# Records to use:
_____

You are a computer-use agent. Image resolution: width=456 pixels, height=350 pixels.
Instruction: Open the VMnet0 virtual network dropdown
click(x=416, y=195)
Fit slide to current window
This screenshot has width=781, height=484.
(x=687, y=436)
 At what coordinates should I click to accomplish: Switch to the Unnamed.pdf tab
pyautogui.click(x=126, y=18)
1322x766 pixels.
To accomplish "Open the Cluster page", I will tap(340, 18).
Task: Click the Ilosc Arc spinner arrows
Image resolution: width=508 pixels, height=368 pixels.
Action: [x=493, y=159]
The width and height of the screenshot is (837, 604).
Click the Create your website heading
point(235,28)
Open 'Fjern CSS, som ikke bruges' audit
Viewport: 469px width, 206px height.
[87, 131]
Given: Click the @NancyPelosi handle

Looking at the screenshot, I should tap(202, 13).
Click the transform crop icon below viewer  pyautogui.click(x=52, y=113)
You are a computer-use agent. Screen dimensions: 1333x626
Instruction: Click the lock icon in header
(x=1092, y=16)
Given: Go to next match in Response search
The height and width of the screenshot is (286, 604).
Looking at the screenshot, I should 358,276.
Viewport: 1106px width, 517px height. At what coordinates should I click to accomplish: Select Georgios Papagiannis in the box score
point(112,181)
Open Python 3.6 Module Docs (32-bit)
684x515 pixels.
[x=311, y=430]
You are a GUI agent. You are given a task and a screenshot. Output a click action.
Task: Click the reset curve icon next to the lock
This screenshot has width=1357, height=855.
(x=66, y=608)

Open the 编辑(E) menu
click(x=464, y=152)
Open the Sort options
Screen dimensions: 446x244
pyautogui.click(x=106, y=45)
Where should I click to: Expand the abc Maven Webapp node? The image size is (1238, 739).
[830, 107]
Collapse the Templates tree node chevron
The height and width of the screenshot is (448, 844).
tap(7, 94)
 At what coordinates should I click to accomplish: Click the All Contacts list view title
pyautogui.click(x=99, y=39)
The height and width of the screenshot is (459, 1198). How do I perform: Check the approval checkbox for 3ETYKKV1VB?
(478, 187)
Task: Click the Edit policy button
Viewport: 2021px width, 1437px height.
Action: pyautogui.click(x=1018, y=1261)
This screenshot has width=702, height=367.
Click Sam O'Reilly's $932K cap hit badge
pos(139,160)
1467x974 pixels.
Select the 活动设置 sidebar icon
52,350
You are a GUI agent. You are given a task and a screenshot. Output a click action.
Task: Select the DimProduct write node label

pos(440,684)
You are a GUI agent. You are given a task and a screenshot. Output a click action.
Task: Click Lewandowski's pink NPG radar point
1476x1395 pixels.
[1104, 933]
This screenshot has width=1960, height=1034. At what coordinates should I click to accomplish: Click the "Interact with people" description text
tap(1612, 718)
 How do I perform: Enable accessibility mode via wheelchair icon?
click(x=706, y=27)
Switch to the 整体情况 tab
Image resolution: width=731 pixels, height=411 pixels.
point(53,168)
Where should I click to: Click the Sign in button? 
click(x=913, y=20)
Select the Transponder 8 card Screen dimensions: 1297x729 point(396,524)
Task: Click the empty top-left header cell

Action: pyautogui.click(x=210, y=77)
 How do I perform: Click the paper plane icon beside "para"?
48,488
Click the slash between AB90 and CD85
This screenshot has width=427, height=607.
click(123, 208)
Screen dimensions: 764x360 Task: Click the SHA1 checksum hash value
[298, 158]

_____

# Goal:
Rewrite all the items above, replacing every "Instruction" with "Goal" and keeping everything else the same.

# The completed task:
You are a computer-use agent. Image resolution: width=456 pixels, height=350 pixels.
Goal: Open the VMnet0 virtual network dropdown
click(x=416, y=195)
Fit slide to current window
This screenshot has width=781, height=484.
(x=687, y=436)
 At what coordinates should I click to accomplish: Switch to the Unnamed.pdf tab
pyautogui.click(x=126, y=18)
1322x766 pixels.
To accomplish "Open the Cluster page", I will tap(340, 18).
Task: Click the Ilosc Arc spinner arrows
Image resolution: width=508 pixels, height=368 pixels.
Action: [x=493, y=159]
The width and height of the screenshot is (837, 604).
Click the Create your website heading
point(235,28)
Open 'Fjern CSS, som ikke bruges' audit
Viewport: 469px width, 206px height.
[87, 131]
Given: Click the @NancyPelosi handle

Looking at the screenshot, I should tap(202, 13).
Click the transform crop icon below viewer  pyautogui.click(x=52, y=113)
You are a computer-use agent. Screen dimensions: 1333x626
Goal: Click the lock icon in header
(x=1092, y=16)
Given: Go to next match in Response search
The height and width of the screenshot is (286, 604).
Looking at the screenshot, I should 358,276.
Viewport: 1106px width, 517px height. At what coordinates should I click to accomplish: Select Georgios Papagiannis in the box score
point(112,181)
Open Python 3.6 Module Docs (32-bit)
684x515 pixels.
[x=311, y=430]
You are a GUI agent. You are given a task and a screenshot. Output a click action.
Task: Click the reset curve icon next to the lock
This screenshot has width=1357, height=855.
(x=66, y=608)

Open the 编辑(E) menu
click(x=464, y=152)
Open the Sort options
Screen dimensions: 446x244
pyautogui.click(x=106, y=45)
Where should I click to: Expand the abc Maven Webapp node? The image size is (1238, 739).
[830, 107]
Collapse the Templates tree node chevron
The height and width of the screenshot is (448, 844).
tap(7, 94)
 At what coordinates should I click to accomplish: Click the All Contacts list view title
pyautogui.click(x=99, y=39)
The height and width of the screenshot is (459, 1198). How do I perform: Check the approval checkbox for 3ETYKKV1VB?
(478, 187)
Task: Click the Edit policy button
Viewport: 2021px width, 1437px height.
Action: pyautogui.click(x=1018, y=1261)
This screenshot has width=702, height=367.
Click Sam O'Reilly's $932K cap hit badge
pos(139,160)
1467x974 pixels.
Select the 活动设置 sidebar icon
52,350
You are a GUI agent. You are given a task and a screenshot. Output a click action.
Task: Select the DimProduct write node label

pos(440,684)
You are a GUI agent. You are given a task and a screenshot. Output a click action.
Task: Click Lewandowski's pink NPG radar point
1476x1395 pixels.
[1104, 933]
This screenshot has width=1960, height=1034. At what coordinates should I click to accomplish: Click the "Interact with people" description text
tap(1612, 718)
 How do I perform: Enable accessibility mode via wheelchair icon?
click(x=706, y=27)
Switch to the 整体情况 tab
Image resolution: width=731 pixels, height=411 pixels.
point(53,168)
Where should I click to: Click the Sign in button? 
click(x=913, y=20)
Select the Transponder 8 card Screen dimensions: 1297x729 point(396,524)
Task: Click the empty top-left header cell

Action: pyautogui.click(x=210, y=77)
 How do I perform: Click the paper plane icon beside "para"?
48,488
Click the slash between AB90 and CD85
This screenshot has width=427, height=607.
click(123, 208)
Screen dimensions: 764x360 Task: Click the SHA1 checksum hash value
[298, 158]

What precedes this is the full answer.